Scaling

Citus Cloud provides self-service scaling to deal with increased load. The web interface makes it easy to either add new worker nodes or increase existing nodes’ memory and CPU capacity.

For most cases either approach to scaling is fine and will improve performance. However there are times you may want to choose one over the other. If the cluster is reaching its disk limit then adding more nodes is the best choice. Alternately, if there is still a lot of headroom on disk but performance is suffering, then scaling node RAM and processing power is the way to go.

Both adjustments are available in the formation configuration panel of the settings tab:

../_images/cloud-formation-configuration.png

Clicking the node change link provides two sliders:

../_images/cloud-nodes-slider.png

The first slider, count, scales out the cluster by adding new nodes. The second, RAM, scales it up by changing the instance size (RAM and CPU cores) of existing nodes.

For example, just drag the slider for node count:

../_images/cloud-nodes-slider-2.png

After you adjust the sliders and accept the changes, Citus Cloud begins applying the changes. Increasing the number of nodes will begin immediately, whereas increasing node instance size will wait for a time in the user-specified maintenance window.

../_images/cloud-maintenance-window.png

Citus Cloud will display a popup message in the console while scaling actions have begun or are scheduled. The message will disappear when the action completes.

For instance, when adding nodes:

../_images/cloud-scaling-out.png

Or when waiting for node resize to begin in the maintenance window:

../_images/cloud-scaling-up.png

Scaling Up (increasing node size)

Resizing node size works by creating a PostgreSQL follower for each node, where the followers are provisioned with the desired amount of RAM and CPU cores.
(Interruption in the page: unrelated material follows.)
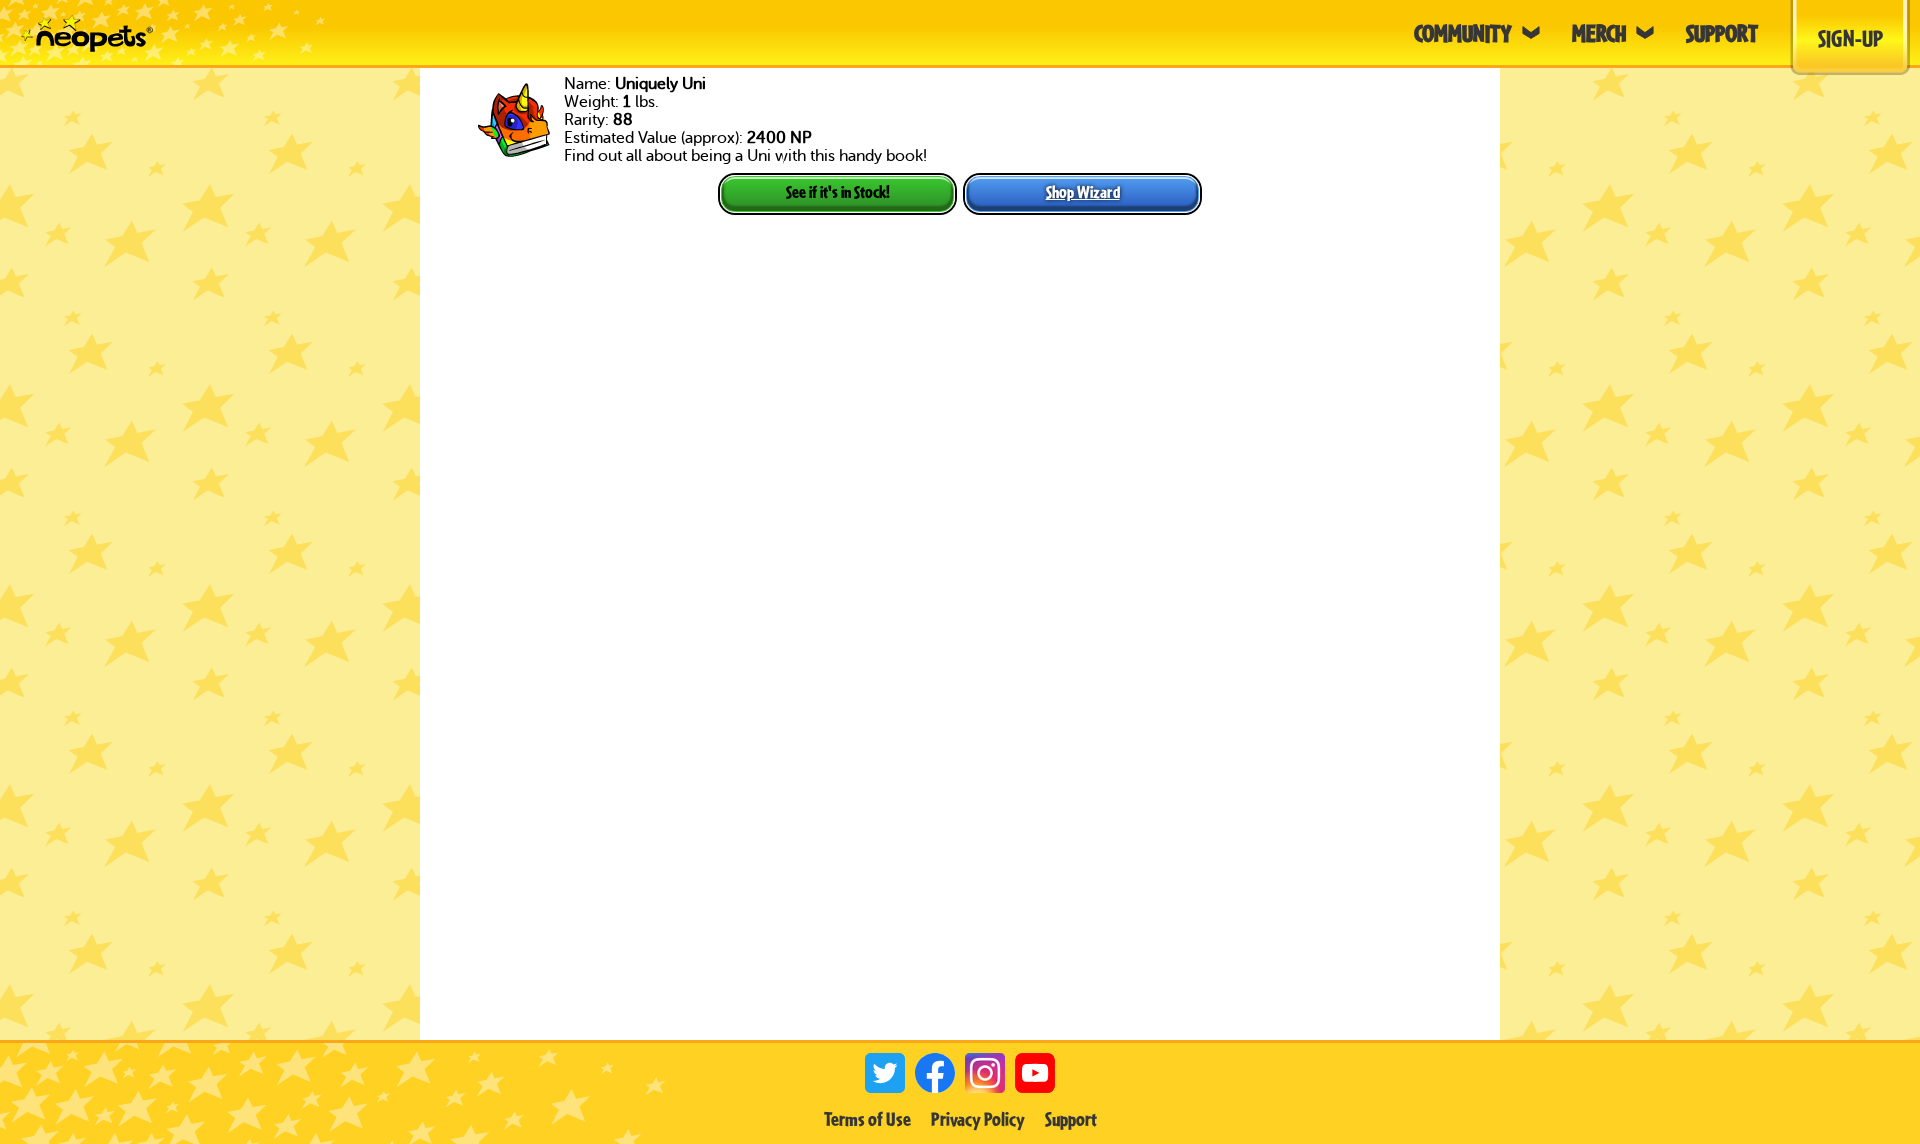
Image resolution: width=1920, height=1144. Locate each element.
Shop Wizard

It takes an average of forty minutes per hundred gigabytes of data for the primary nodes’ data to be fully synchronized on the followers. After the synchronization is complete, Citus Cloud does a quick switchover from the existing primary nodes to their followers which takes about two minutes. The creation and switchover process uses the same well-tested replication mechanism that powers Cloud’s High-Availability feature. During the switchover period clients may experience errors and have to retry queries, especially cross-tenant queries hitting multiple nodes.

Scaling Out (adding new nodes)

Node addition completes in five to ten minutes, which is faster than node resizing because the new nodes are created without data. To take advantage of the new nodes you still must adjust manually rebalance the shards, meaning move some shards from existing nodes to the new ones.
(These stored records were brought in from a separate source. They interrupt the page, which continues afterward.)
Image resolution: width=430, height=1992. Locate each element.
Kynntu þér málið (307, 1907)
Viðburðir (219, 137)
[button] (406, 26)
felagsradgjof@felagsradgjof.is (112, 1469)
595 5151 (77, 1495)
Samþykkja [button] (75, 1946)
Citus does not automatically rebalance on node creation because shard rebalancing takes locks on rows whose shards are being moved, degrading write performance for other database clients. The slowdown isn’t terribly severe because Citus moves data a shard (or a group of colocated shards) at a time while inserts to other shards can continue normally. However, for maximum control, the choice of when to run the shard rebalancer is left to the database administrator.

To start the shard rebalance, connect to the cluster coordinator node with psql and run:

SELECT rebalance_table_shards('distributed_table_name');

Citus will output the progress as it moves each shard.

Note

The rebalance_table_shards function rebalances all tables in the colocation group of the table named in its argument. Thus you do not have to call it for every single table, just call it on a representative table from each colocation group.